> _DATA TO EXAMINE_
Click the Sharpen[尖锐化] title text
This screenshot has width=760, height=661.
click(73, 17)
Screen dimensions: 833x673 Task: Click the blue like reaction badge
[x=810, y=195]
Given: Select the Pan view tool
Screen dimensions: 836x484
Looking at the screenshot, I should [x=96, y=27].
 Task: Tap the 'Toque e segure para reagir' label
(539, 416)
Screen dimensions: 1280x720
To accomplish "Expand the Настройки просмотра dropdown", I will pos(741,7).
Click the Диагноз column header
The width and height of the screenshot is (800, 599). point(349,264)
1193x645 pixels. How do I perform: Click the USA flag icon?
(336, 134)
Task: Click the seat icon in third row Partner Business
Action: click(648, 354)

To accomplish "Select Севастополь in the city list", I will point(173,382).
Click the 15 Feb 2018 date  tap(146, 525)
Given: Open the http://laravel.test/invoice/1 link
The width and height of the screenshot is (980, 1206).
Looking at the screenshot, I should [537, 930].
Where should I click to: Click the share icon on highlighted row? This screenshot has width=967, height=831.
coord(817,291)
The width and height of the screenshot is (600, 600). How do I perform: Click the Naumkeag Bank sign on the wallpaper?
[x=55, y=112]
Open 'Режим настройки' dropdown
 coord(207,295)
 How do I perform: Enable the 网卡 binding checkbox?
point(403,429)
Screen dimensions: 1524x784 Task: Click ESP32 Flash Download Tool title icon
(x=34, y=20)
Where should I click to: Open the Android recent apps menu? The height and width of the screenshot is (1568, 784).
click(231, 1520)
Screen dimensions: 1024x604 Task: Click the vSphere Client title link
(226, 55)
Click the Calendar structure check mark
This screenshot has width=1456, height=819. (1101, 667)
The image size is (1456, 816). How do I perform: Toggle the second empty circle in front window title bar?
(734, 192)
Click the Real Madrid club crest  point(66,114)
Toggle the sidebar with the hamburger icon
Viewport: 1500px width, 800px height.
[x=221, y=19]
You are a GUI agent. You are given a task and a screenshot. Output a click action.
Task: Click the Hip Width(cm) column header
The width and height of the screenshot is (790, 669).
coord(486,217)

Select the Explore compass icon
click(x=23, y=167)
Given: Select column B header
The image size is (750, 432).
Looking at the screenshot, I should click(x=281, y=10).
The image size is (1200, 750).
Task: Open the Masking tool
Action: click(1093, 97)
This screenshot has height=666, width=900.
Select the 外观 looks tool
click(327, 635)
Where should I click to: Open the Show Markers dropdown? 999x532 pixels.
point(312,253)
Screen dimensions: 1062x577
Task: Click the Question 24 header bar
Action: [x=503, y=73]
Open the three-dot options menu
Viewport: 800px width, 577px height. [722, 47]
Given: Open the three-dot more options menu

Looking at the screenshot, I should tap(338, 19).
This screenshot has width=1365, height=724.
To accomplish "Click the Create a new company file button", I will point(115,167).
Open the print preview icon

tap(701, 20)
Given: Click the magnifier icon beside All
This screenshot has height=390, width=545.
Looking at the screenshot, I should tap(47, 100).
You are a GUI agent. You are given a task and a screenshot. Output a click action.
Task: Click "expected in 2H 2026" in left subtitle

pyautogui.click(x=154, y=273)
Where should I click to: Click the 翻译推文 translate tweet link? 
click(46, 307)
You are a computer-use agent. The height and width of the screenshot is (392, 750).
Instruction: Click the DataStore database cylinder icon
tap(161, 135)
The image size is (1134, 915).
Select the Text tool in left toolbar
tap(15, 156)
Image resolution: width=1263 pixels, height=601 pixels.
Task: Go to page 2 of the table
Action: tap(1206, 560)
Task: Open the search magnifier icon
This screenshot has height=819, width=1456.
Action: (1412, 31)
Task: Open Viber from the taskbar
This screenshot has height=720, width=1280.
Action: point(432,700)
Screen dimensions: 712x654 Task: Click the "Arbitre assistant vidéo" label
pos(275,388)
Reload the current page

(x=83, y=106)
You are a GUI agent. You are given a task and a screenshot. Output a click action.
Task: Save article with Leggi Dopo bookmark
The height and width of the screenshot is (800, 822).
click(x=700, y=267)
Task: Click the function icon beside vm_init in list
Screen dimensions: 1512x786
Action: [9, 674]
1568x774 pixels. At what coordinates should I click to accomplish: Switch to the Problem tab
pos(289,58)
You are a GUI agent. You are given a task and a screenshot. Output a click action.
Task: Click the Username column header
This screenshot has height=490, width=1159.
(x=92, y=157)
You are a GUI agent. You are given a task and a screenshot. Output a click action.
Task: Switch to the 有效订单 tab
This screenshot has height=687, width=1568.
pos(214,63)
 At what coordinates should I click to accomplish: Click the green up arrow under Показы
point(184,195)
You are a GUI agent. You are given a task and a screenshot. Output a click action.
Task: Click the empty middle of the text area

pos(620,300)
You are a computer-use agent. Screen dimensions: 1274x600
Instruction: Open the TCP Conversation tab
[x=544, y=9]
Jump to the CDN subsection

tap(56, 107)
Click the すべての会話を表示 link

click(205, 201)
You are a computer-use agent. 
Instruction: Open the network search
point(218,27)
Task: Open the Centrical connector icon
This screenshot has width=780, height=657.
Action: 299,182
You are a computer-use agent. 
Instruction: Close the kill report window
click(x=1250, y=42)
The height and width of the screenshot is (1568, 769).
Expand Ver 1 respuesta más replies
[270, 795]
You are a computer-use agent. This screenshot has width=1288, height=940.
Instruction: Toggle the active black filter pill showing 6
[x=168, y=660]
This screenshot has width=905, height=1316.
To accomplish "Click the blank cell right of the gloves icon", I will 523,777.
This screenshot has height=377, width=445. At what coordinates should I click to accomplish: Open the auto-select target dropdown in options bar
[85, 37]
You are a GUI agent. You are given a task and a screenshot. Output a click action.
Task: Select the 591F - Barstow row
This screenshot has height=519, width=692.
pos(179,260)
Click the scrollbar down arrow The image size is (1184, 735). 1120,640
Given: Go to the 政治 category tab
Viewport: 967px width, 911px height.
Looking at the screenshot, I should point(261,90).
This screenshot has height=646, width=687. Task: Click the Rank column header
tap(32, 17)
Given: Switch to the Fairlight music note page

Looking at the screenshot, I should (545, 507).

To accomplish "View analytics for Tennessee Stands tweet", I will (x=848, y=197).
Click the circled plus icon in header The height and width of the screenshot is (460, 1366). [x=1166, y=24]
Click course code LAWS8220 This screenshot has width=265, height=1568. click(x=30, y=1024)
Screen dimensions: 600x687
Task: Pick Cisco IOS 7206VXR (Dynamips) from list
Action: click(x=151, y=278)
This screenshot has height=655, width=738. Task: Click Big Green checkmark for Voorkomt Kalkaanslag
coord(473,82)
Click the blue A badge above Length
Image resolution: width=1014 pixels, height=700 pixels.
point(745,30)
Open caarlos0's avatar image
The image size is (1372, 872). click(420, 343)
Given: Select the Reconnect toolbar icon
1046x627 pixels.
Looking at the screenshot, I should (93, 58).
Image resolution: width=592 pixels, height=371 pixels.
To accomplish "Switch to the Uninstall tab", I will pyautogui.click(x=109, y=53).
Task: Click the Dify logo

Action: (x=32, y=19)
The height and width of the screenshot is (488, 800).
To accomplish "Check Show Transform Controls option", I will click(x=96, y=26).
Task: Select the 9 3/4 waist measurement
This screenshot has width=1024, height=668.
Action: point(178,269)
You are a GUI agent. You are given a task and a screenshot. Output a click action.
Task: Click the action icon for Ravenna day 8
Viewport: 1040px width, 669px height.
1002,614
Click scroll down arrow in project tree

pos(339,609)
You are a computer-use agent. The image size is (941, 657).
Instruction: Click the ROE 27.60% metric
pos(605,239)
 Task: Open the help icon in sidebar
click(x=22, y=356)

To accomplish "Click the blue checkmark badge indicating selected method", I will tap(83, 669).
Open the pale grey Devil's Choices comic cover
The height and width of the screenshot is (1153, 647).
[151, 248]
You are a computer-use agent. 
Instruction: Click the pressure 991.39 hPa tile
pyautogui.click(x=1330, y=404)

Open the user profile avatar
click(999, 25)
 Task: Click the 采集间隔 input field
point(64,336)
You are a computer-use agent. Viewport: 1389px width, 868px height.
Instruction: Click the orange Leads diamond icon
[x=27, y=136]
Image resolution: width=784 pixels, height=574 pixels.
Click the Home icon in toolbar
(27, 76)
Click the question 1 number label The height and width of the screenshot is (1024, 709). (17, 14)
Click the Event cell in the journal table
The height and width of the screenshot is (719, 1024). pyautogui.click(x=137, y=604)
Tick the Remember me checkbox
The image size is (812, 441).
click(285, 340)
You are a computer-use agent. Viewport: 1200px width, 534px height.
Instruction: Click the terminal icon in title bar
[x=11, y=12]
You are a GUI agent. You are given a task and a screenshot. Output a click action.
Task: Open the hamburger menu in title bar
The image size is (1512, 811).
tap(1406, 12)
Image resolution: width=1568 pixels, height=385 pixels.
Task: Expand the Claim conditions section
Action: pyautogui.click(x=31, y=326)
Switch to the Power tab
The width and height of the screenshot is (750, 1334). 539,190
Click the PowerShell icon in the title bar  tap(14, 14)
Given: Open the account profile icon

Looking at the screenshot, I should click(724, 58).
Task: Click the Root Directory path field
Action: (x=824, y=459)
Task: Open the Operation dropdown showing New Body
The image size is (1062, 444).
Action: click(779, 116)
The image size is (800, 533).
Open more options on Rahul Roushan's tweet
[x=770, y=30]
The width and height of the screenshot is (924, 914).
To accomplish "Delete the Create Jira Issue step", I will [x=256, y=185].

> _WHAT THE TASK ASKS_
Would you retype exactly the lines above, from the line with "Click the Home icon in toolbar" to the line with "Click the PowerShell", with both end lines kept and nothing more?

> _TASK ANSWER_
Click the Home icon in toolbar
(27, 76)
Click the question 1 number label The height and width of the screenshot is (1024, 709). (17, 14)
Click the Event cell in the journal table
The height and width of the screenshot is (719, 1024). pyautogui.click(x=137, y=604)
Tick the Remember me checkbox
The image size is (812, 441).
click(285, 340)
You are a computer-use agent. Viewport: 1200px width, 534px height.
Instruction: Click the terminal icon in title bar
[x=11, y=12]
You are a GUI agent. You are given a task and a screenshot. Output a click action.
Task: Open the hamburger menu in title bar
The image size is (1512, 811).
tap(1406, 12)
Image resolution: width=1568 pixels, height=385 pixels.
Task: Expand the Claim conditions section
Action: pyautogui.click(x=31, y=326)
Switch to the Power tab
The width and height of the screenshot is (750, 1334). 539,190
Click the PowerShell icon in the title bar  tap(14, 14)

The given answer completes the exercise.